When an agent accumulates many tool calls in a single response (e.g., reading 18 files from a GitHub repo, browsing multiple web pages), the model's final text generation can take several minutes. During this phase, no new stream chunks are sent, and after 180 seconds of inactivity, HERMES_STREAM_STALE_TIMEOUT (default, hardcoded in run_agent.py line 4430) kills the connection.
The user sees no progress update — the agent appears frozen. On Telegram, the message simply never arrives.
Current env vars:
- HERMES_STREAM_READ_TIMEOUT=350 (configurable via .env ✅)
- HERMES_STREAM_STALE_TIMEOUT=180 (default, NOT configurable via config.yaml ❌, only env var)

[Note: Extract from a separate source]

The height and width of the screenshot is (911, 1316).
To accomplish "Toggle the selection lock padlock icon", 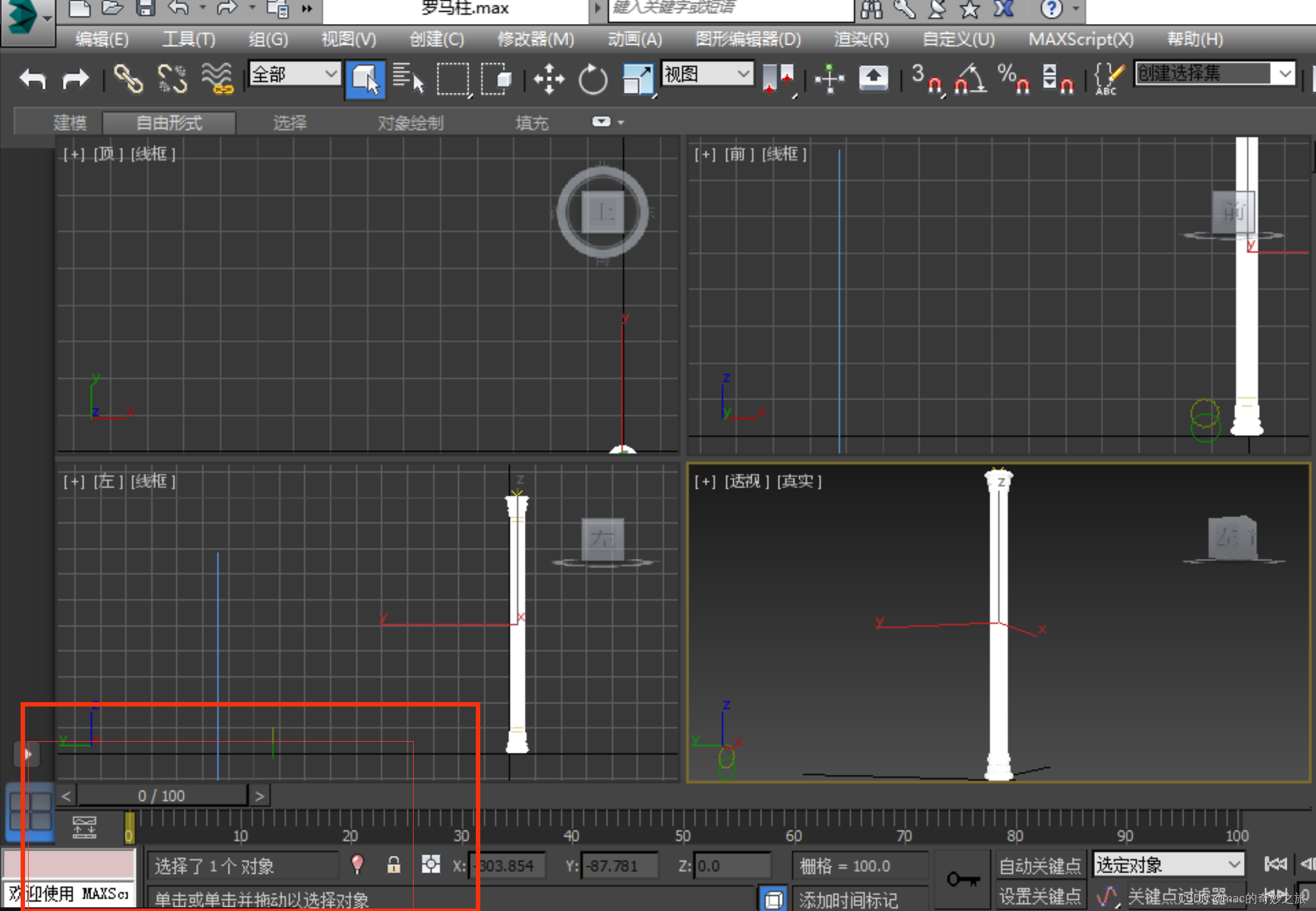I will pos(393,865).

- HERMES_API_TIMEOUT=1800 (default)
Problems:
- HERMES_STREAM_STALE_TIMEOUT is not exposed in config.yaml or hermes setup — users don't know it exists
- Default of 180s is too aggressive for complex tasks (reading many files, large codebases, multi-step research)

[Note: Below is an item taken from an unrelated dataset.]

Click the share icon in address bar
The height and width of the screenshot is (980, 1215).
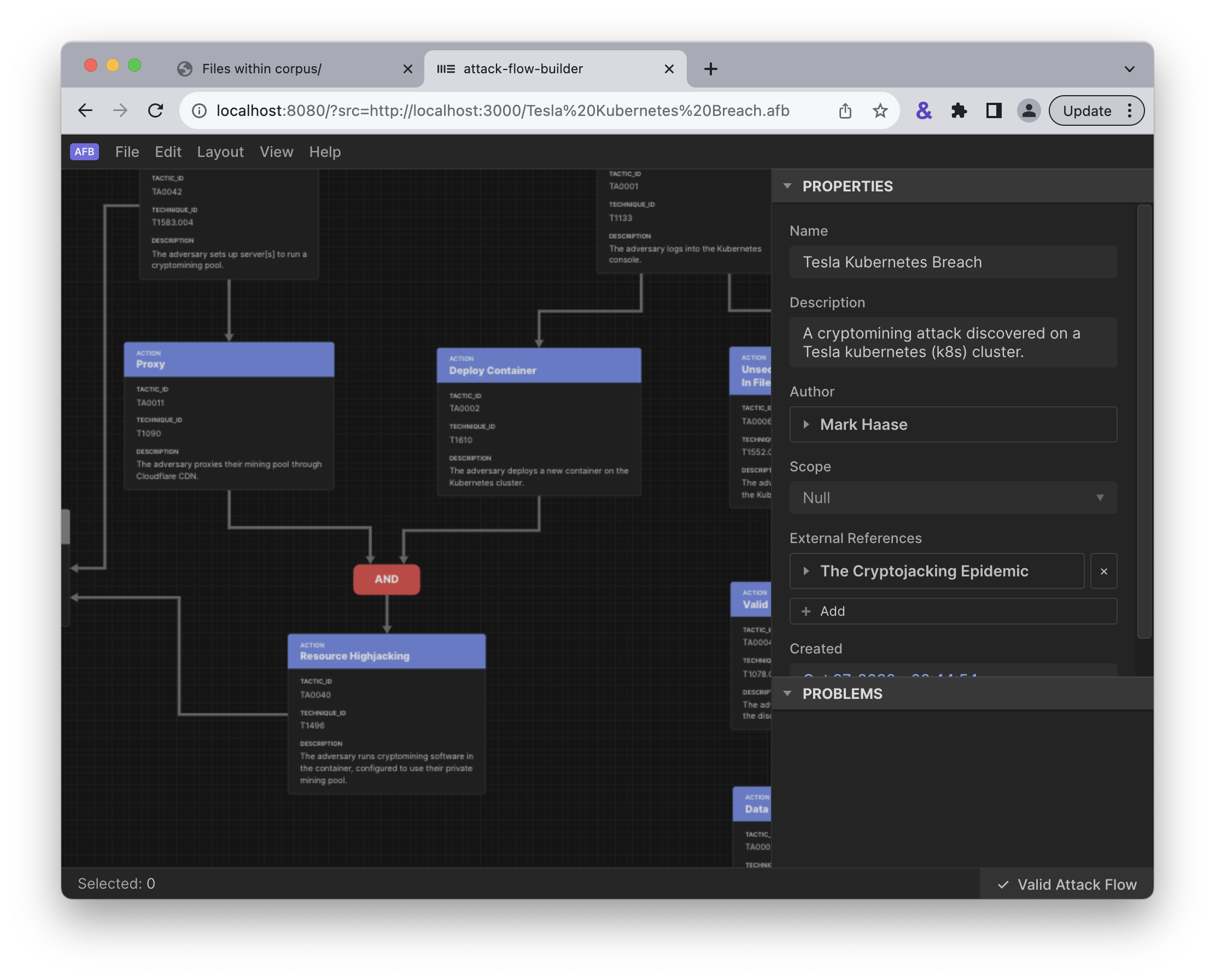[x=845, y=110]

- No heartbeat/progress mechanism during text generation — the agent can only report progress via tool calls, not during the final generation phase
- .env file is protected by the security scanner, so even the agent can't modify it without terminal workarounds
Suggested fixes:
- Expose HERMES_STREAM_STALE_TIMEOUT in config.yaml under a sensible section
- Increase default to 300-600s
- Add a gateway-level heartbeat that sends a "typing..." or progress indicator to messaging platforms during long generations (like Telegram's "typing" action)
Affected: gateway/Telegram streaming, any platform where the user can't see partial responses. Less impactful on CLI where the user sees the spinner.